**Exercise instructions:**
Convert the material between the lines holding "This screenshot has width=522, height=522." and "Looking at the screenshot, I should click(1150, 772).", inclusive, into a two-column CSV with the headers task_text and answer. Give one row per item, with its wording in task_text and its answer in answer, every field quoted, and line breaks replaced by spaces.

**** Data in this exercise ****

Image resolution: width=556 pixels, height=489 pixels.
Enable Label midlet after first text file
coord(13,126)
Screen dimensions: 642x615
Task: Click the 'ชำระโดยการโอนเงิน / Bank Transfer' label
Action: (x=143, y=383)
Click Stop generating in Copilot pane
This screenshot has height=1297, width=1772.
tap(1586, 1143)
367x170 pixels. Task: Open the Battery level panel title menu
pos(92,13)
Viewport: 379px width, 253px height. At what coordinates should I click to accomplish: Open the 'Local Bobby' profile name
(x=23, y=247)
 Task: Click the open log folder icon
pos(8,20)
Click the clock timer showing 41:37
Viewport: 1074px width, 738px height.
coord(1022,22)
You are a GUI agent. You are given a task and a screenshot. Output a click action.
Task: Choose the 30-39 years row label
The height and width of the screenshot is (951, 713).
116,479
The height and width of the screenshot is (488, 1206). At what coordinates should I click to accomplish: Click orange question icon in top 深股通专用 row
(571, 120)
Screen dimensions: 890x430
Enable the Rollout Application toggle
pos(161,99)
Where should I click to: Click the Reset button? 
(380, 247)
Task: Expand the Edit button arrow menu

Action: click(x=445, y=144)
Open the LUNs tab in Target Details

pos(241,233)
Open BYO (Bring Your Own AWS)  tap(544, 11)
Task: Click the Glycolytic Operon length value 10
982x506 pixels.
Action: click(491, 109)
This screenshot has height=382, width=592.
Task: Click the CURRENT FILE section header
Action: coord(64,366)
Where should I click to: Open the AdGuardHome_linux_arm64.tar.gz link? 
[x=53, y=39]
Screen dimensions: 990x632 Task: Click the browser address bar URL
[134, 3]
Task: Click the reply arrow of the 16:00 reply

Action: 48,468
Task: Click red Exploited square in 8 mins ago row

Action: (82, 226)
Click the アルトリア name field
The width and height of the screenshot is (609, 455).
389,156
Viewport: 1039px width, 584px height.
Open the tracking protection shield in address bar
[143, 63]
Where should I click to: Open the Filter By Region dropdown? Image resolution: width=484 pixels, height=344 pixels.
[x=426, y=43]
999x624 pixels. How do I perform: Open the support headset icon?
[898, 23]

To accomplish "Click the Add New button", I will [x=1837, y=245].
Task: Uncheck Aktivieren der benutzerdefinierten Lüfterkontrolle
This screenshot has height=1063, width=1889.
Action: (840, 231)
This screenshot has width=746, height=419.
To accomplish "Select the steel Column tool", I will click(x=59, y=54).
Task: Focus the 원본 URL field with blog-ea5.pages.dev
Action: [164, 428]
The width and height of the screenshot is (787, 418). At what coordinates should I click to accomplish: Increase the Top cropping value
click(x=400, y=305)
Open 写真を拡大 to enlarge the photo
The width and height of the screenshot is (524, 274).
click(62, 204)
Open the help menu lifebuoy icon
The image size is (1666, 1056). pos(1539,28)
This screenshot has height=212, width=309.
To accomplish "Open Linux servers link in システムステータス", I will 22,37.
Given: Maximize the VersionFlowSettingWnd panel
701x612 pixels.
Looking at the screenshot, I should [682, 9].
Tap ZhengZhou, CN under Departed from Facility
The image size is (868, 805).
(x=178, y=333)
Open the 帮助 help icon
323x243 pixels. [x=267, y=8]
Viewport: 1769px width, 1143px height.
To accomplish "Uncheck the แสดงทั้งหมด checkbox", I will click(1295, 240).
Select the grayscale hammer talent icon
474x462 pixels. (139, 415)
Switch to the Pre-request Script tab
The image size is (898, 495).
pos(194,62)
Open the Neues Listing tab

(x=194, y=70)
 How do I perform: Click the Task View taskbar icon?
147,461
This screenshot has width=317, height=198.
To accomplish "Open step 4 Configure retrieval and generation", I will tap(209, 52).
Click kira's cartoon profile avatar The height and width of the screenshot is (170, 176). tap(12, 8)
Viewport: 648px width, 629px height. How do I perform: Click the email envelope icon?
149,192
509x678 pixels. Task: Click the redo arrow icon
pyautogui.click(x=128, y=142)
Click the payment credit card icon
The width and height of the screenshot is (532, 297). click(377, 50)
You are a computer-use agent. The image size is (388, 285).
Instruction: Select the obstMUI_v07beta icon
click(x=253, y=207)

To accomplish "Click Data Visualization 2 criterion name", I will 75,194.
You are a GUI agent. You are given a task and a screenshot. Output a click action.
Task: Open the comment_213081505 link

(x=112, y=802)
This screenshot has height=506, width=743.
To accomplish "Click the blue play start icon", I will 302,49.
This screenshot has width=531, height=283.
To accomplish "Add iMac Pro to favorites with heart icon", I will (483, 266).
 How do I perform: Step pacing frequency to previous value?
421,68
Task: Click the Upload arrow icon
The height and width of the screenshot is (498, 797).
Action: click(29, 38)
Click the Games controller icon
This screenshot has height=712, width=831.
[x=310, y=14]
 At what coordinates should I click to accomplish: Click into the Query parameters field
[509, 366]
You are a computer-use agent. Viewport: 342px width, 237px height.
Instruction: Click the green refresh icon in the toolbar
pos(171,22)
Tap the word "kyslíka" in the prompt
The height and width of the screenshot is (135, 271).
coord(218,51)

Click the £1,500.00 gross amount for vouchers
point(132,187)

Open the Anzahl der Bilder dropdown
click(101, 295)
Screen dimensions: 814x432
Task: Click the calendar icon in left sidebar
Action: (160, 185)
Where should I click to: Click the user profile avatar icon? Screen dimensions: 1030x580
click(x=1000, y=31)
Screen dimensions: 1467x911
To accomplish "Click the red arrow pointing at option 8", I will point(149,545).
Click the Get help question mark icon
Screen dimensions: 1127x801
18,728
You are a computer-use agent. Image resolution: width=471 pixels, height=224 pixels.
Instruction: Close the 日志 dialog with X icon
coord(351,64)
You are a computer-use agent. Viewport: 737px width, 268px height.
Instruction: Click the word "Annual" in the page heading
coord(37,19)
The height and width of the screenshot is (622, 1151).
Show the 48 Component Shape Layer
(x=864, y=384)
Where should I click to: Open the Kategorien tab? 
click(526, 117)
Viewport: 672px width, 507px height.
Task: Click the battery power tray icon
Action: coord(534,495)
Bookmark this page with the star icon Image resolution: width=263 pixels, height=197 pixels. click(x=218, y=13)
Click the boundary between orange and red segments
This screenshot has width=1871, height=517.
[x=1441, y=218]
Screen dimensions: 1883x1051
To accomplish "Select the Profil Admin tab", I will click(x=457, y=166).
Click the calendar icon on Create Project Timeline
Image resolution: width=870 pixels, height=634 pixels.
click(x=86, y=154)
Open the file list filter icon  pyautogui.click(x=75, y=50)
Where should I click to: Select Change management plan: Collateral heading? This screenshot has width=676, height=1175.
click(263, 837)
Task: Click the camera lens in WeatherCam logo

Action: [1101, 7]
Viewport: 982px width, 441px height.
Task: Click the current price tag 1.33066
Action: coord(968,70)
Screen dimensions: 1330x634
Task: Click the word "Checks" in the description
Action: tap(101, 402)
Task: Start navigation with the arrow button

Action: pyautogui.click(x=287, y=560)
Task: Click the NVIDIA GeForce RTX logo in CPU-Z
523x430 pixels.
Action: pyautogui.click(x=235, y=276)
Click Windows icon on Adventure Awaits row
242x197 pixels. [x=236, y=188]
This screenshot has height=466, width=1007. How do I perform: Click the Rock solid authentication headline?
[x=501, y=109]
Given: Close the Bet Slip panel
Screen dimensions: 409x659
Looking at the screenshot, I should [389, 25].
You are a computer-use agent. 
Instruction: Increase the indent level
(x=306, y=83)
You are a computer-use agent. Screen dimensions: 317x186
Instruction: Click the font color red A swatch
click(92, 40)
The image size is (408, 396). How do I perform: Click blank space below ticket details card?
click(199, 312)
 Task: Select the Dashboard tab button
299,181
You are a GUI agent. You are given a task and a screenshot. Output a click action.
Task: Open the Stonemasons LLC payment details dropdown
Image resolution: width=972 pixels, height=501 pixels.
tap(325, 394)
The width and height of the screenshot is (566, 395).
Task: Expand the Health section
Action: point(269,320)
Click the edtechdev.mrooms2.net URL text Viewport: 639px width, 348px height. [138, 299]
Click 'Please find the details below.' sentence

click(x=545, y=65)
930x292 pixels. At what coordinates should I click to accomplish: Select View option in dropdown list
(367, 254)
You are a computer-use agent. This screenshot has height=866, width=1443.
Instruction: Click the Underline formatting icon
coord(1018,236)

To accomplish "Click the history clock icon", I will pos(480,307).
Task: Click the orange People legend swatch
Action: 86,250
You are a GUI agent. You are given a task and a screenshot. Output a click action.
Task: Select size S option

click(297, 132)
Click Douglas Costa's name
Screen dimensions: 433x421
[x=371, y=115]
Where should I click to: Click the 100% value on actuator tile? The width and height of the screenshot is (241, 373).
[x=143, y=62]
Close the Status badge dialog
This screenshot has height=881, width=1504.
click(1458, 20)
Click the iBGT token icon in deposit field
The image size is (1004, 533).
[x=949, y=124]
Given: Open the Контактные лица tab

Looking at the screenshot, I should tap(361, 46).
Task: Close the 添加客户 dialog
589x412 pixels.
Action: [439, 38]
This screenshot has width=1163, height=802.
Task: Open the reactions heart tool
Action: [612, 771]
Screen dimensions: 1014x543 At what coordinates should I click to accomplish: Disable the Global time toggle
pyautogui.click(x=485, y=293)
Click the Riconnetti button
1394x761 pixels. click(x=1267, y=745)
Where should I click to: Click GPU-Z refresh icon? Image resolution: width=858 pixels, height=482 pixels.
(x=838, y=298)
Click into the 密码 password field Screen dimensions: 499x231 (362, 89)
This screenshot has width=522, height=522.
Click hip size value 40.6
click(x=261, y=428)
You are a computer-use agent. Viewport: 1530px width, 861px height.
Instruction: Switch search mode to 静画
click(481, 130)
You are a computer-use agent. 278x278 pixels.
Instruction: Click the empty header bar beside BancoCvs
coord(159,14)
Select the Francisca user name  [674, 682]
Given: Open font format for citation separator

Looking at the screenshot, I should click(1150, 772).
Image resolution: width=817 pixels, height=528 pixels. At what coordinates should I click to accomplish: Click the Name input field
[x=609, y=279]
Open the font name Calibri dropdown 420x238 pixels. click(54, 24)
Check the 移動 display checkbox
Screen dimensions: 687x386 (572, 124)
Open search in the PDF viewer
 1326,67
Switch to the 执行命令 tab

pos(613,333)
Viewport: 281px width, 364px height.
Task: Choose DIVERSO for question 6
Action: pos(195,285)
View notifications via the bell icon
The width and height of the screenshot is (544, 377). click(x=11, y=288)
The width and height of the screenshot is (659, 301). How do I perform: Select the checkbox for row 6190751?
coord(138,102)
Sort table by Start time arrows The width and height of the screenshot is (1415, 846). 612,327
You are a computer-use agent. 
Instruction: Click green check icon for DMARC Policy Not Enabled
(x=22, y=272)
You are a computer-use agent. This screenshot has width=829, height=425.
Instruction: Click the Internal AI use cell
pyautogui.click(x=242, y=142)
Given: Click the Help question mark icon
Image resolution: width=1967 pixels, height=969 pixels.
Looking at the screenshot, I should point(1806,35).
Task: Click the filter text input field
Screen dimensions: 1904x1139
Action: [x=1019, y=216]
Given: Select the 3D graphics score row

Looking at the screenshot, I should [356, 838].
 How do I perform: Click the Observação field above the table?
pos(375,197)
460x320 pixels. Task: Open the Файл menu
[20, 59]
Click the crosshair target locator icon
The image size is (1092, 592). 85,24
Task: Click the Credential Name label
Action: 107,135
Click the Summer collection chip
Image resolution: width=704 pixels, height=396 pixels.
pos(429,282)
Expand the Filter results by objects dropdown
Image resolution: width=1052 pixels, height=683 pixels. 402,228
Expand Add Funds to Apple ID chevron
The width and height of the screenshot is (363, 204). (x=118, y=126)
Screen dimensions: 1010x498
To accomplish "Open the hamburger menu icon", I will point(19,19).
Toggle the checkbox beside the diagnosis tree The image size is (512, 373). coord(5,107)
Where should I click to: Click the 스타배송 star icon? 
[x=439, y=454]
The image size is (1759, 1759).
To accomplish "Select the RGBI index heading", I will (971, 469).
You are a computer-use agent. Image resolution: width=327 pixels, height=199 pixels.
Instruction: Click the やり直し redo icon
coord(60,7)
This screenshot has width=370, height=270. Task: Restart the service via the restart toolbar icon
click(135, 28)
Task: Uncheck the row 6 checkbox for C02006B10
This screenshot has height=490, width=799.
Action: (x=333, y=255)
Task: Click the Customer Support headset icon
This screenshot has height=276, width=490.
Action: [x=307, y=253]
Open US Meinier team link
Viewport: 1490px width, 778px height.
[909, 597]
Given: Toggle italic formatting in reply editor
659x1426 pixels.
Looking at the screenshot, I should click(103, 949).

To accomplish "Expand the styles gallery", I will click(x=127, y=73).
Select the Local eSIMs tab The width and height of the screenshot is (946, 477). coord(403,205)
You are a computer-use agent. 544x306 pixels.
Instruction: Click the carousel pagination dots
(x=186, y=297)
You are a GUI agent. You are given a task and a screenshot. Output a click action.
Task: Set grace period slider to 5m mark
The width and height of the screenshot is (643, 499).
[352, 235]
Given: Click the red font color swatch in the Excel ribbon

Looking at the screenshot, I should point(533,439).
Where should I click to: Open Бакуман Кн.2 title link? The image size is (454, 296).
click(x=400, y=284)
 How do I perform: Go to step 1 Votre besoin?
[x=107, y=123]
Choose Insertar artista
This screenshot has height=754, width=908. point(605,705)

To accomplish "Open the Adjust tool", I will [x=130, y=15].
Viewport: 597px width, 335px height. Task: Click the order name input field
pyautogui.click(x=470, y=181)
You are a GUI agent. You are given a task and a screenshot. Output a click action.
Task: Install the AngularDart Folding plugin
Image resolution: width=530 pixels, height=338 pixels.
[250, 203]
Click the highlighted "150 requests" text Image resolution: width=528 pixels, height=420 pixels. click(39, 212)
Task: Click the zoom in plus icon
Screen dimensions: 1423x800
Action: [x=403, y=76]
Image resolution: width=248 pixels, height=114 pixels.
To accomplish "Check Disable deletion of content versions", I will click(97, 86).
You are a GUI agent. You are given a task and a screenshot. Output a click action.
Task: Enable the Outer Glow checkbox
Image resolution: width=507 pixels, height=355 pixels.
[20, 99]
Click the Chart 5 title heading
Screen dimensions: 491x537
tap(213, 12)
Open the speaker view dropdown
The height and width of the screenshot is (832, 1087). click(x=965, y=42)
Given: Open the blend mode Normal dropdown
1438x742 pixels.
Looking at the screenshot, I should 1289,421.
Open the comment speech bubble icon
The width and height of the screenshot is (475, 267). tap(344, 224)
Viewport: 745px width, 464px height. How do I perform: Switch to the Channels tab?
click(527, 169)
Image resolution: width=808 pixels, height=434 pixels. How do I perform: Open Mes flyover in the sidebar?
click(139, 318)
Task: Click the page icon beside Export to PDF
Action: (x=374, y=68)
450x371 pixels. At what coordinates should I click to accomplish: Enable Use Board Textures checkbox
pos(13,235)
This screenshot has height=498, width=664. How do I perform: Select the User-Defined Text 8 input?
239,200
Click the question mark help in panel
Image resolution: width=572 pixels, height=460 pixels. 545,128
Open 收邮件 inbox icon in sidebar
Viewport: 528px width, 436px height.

****

**Response:**
task_text,answer
"This screenshot has width=522, height=522. Click hip size value 40.6","click(x=261, y=428)"
"You are a computer-use agent. Viewport: 1530px width, 861px height. Instruction: Switch search mode to 静画","click(481, 130)"
"You are a computer-use agent. 278x278 pixels. Instruction: Click the empty header bar beside BancoCvs","coord(159,14)"
"Select the Francisca user name","[674, 682]"
"Given: Open font format for citation separator","Looking at the screenshot, I should click(1150, 772)."